Pemrick also added there had been “many internal conference conversations about these things.”
Brustman then asked, “But you didn’t start from the committee’s draft, you started from other material and just came up with recommendations?” — with which Pemrick agreed.
Robyn Gray, chairwoman of the Guilderland Coalition for Responsible Growth, expressed her concern with the town’s planning decisions, and questioned the definition and placement of commercial zones, while emphasizing the importance of affordable housing.
Gray has been a frequent critic of the update process.
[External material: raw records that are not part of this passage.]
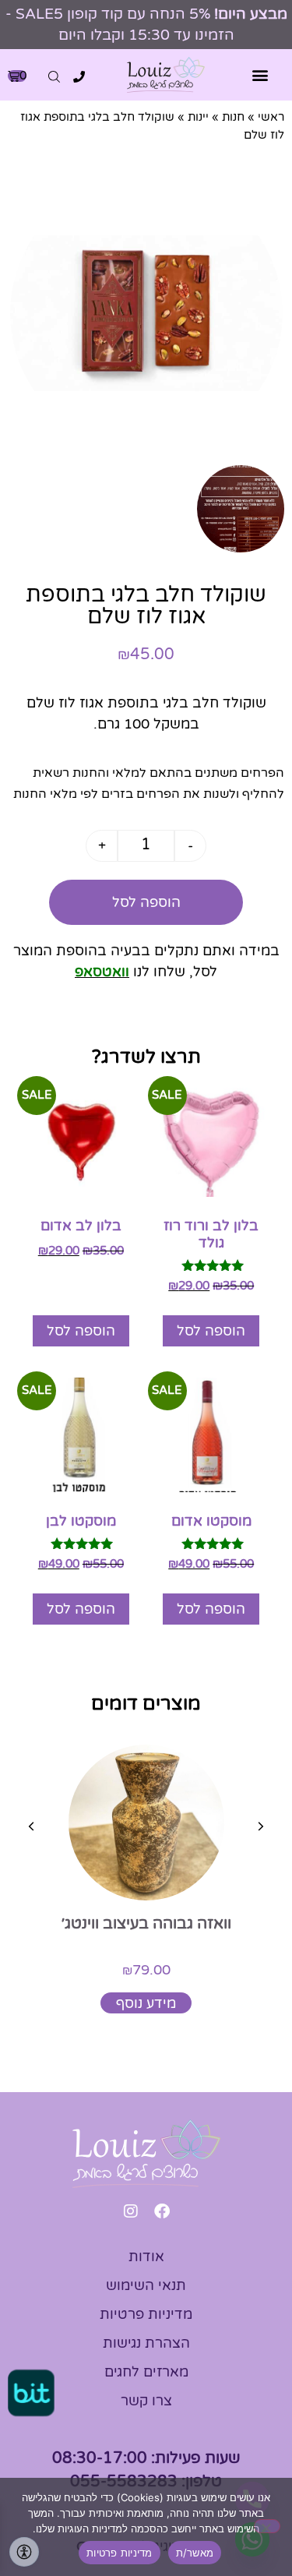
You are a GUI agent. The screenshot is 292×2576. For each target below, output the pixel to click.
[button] (260, 75)
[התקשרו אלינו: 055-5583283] (79, 77)
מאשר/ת (195, 2552)
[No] (267, 2526)
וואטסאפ (102, 971)
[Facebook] (162, 2211)
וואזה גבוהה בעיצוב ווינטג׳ (146, 1923)
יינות (198, 117)
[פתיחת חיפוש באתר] (54, 77)
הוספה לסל (146, 902)
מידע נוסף (146, 2003)
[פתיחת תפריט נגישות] (24, 2552)
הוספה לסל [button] (211, 1330)
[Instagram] (131, 2211)
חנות (233, 117)
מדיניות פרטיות (119, 2552)
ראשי (271, 117)
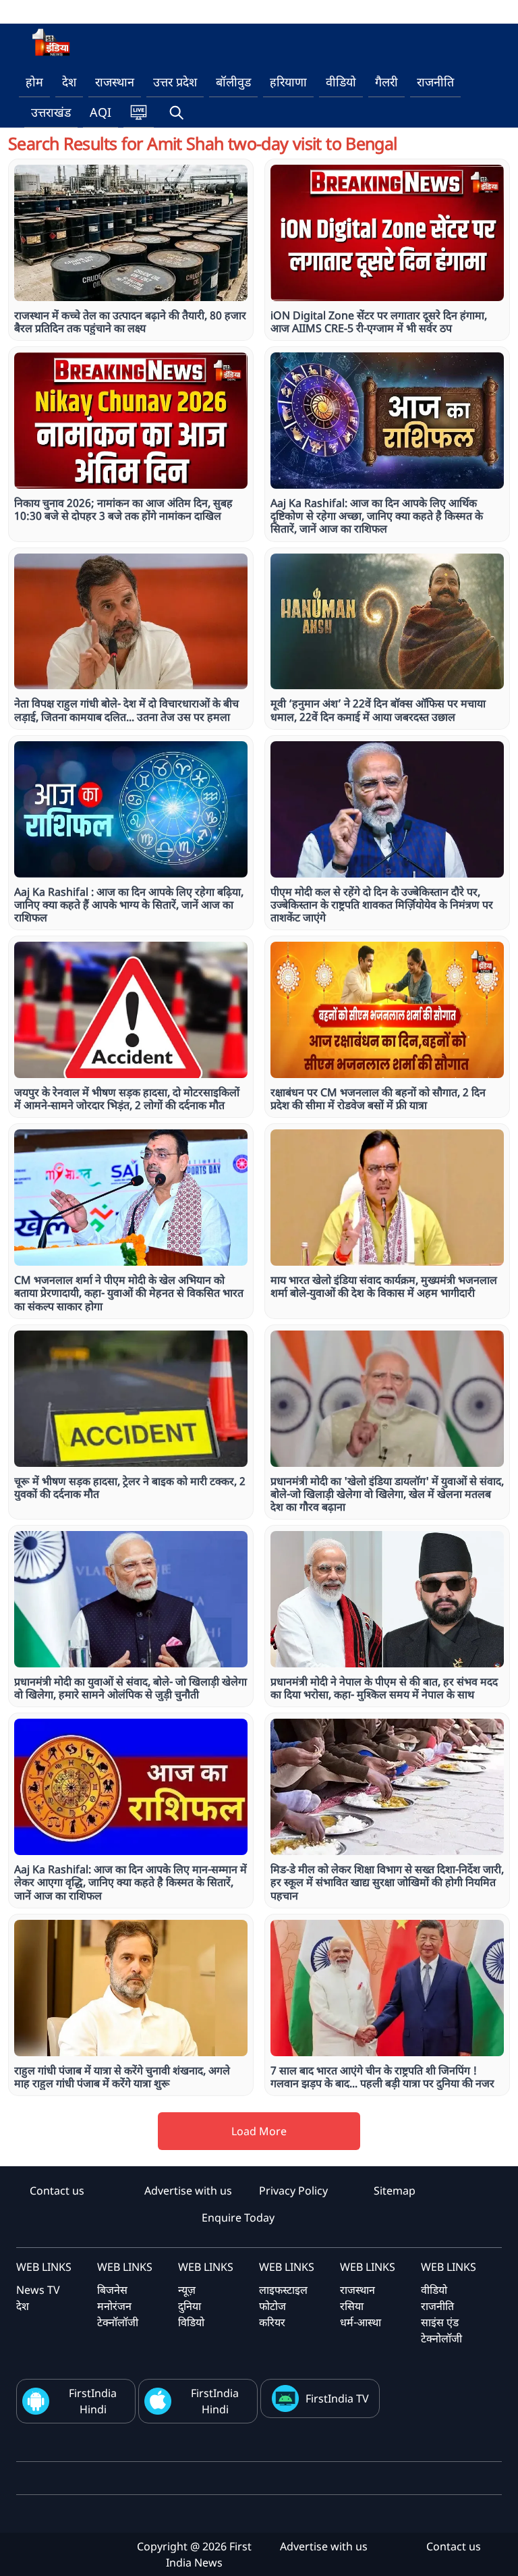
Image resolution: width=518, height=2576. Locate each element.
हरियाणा (288, 82)
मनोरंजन (114, 2306)
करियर (272, 2322)
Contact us (57, 2190)
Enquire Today (238, 2217)
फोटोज (272, 2306)
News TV (38, 2289)
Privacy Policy (293, 2190)
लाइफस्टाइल (283, 2289)
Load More (259, 2131)
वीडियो (341, 82)
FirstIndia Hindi (93, 2401)
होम (34, 82)
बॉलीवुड (233, 82)
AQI (100, 112)
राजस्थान (114, 82)
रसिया (352, 2306)
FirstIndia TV (337, 2398)
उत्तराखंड (51, 112)
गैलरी (386, 82)
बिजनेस (112, 2289)
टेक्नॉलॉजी (117, 2322)
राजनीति (435, 82)
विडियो (191, 2322)
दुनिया (189, 2306)
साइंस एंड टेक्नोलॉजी (441, 2330)
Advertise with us (188, 2190)
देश (69, 82)
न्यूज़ (187, 2289)
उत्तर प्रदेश (175, 82)
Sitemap (394, 2190)
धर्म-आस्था (360, 2322)
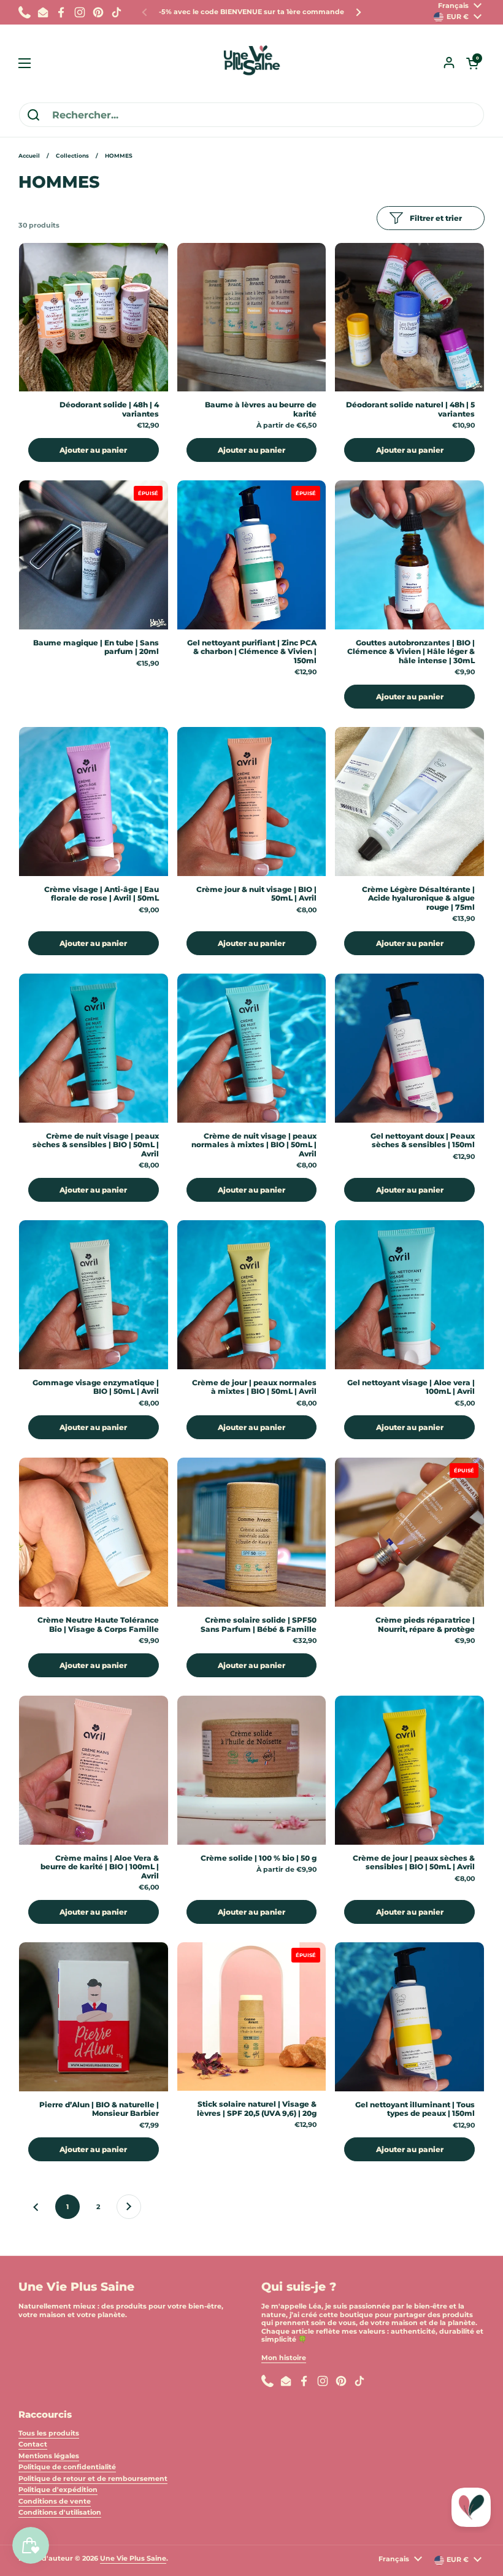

Writing with rhetorical flair in a recent edition of her organization’s weekly newsletter, Gray said of the meeting, “As usual, they did not disappoint, or rather, they continue to hit new lows with each meeting,” noting the “biggest take away from this meeting was the bastardization of the work that the Comprehensive Plan Subcommittees did.”
During the Jan. 22 meeting, Gray pointed out that Westmere, known for its older and affordable neighborhoods, is facing substantial changes due to the introduction of commercial buildings, like Costco and New York Oncology Hematology’s proposed Western Avenue regional cancer center, in addition to other developments.
Gray advocated for a multi-use approach to accommodate affordable housing and businesses, and suggested the rehabilitation of existing buildings for such projects, but acknowledged that, for some projects, adaptive reuse might not be possible.
Gray also wrote in a Feb. 1 letter to the Enterprise editor: “What was shocking was to see the slideshow put together by MJ Engineering, the consultants who are driving this process. They reduced multi-page ideas and concerns to one goal for each subcommittee. This is even less than the original plan!”